• **What to produce**
Under this line are records; the part from the line containing "Task: Click the DII Cash Sell sort arrow" through the line containing "Collapse all configurations in the tree" should be repeated exactly. Please exclude pictures.

• **Source data**
☆ ☆ ☆ ☆ ☆ ☆ ☆

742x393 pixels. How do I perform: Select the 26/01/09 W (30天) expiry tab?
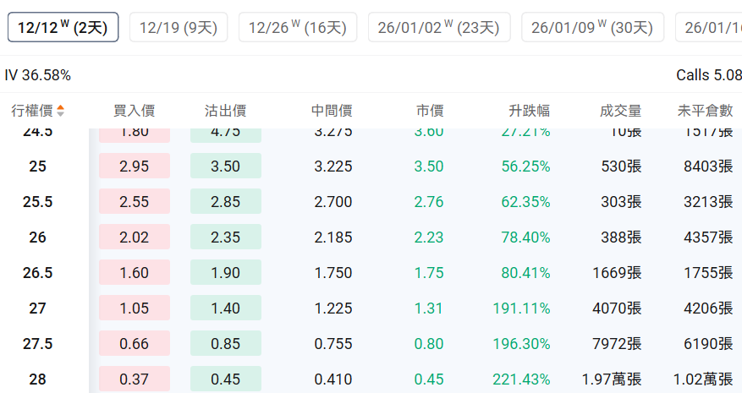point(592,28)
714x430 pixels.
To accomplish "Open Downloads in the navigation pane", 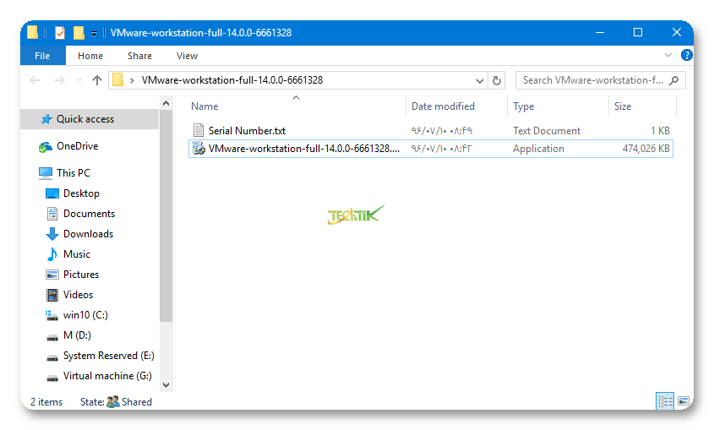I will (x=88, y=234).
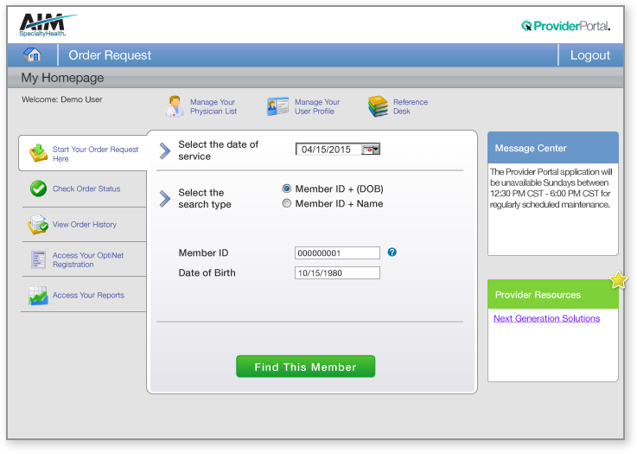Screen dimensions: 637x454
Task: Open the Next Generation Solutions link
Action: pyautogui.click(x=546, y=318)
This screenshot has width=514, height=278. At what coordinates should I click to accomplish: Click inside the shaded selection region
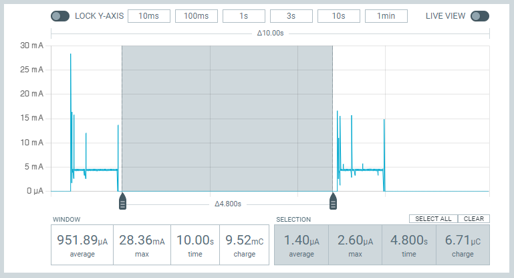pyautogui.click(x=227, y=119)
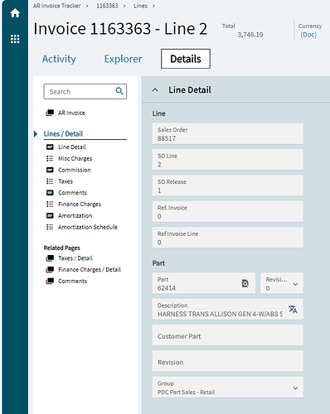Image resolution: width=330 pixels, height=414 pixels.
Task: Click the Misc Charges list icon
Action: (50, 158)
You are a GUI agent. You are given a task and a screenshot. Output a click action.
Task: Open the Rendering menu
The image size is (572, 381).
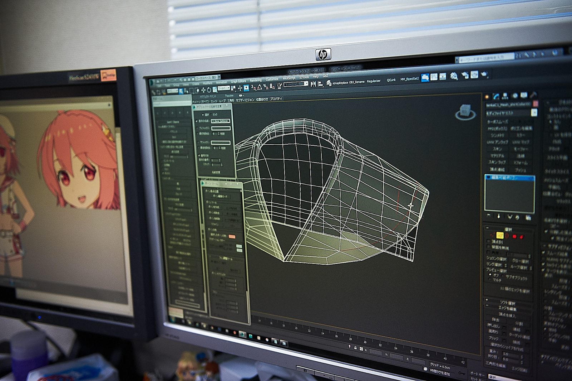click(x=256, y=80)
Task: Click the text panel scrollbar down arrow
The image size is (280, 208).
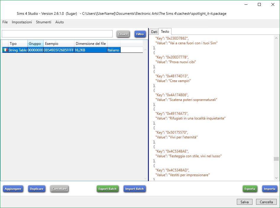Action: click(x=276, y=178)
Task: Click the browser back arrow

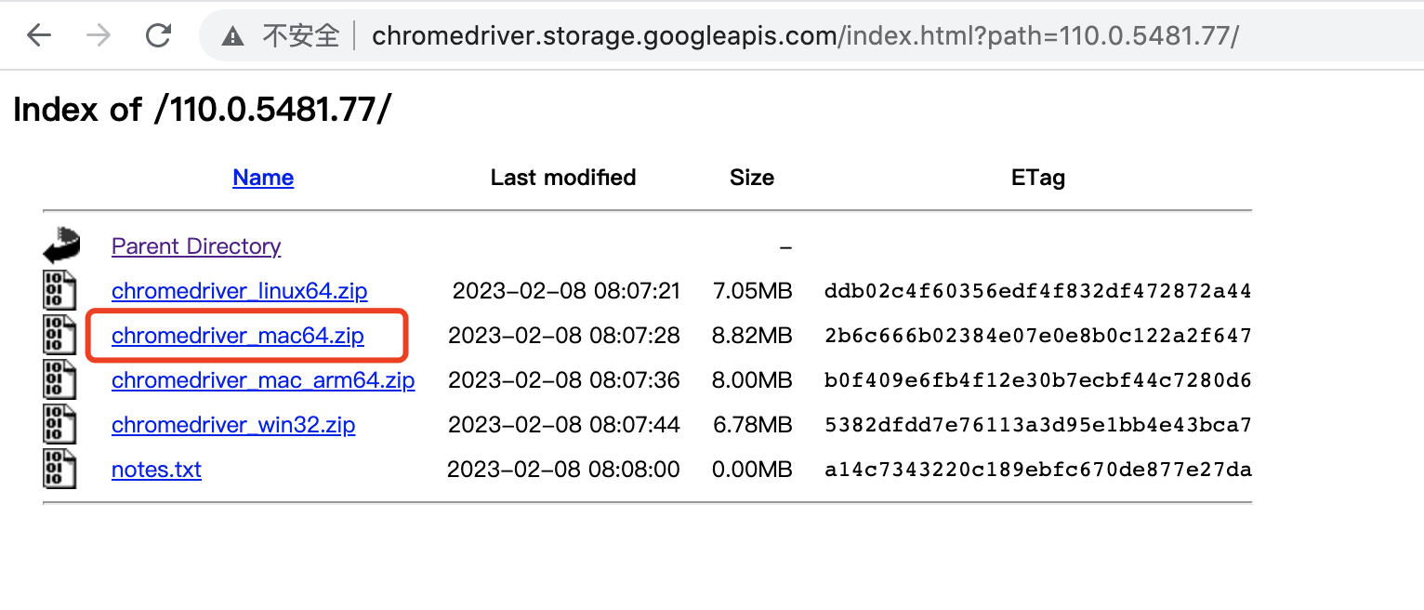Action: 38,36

☆ ☆ ☆ ☆ ☆ ☆ ☆

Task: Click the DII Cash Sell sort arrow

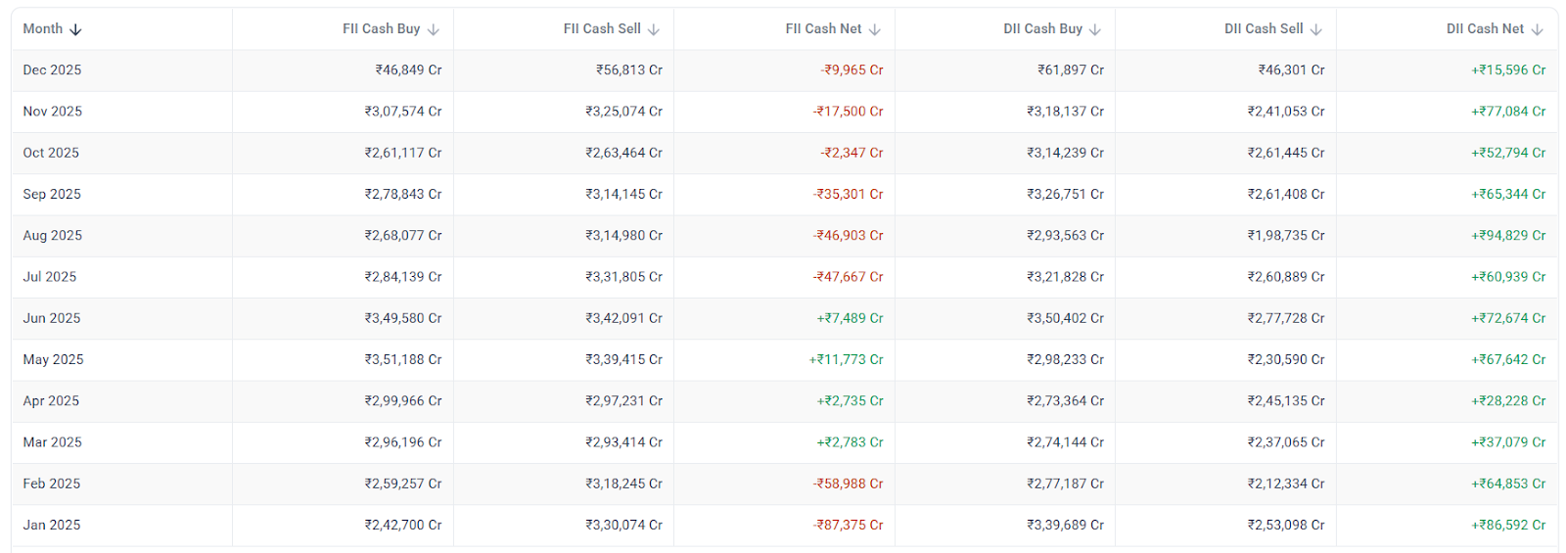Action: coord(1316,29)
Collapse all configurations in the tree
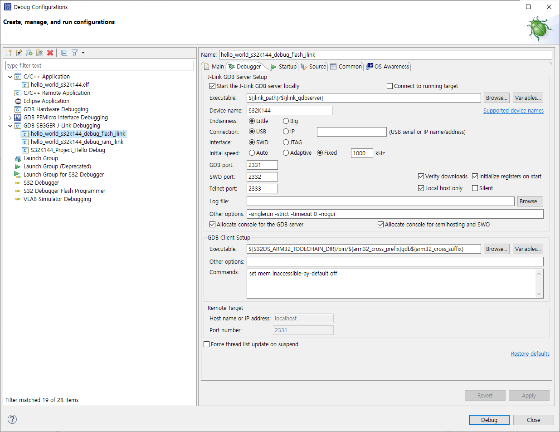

☆ ☆ ☆ ☆ ☆ ☆ ☆

• **Solution to the problem**
Task: Click the DII Cash Sell sort arrow

Action: coord(1316,29)
Collapse all configurations in the tree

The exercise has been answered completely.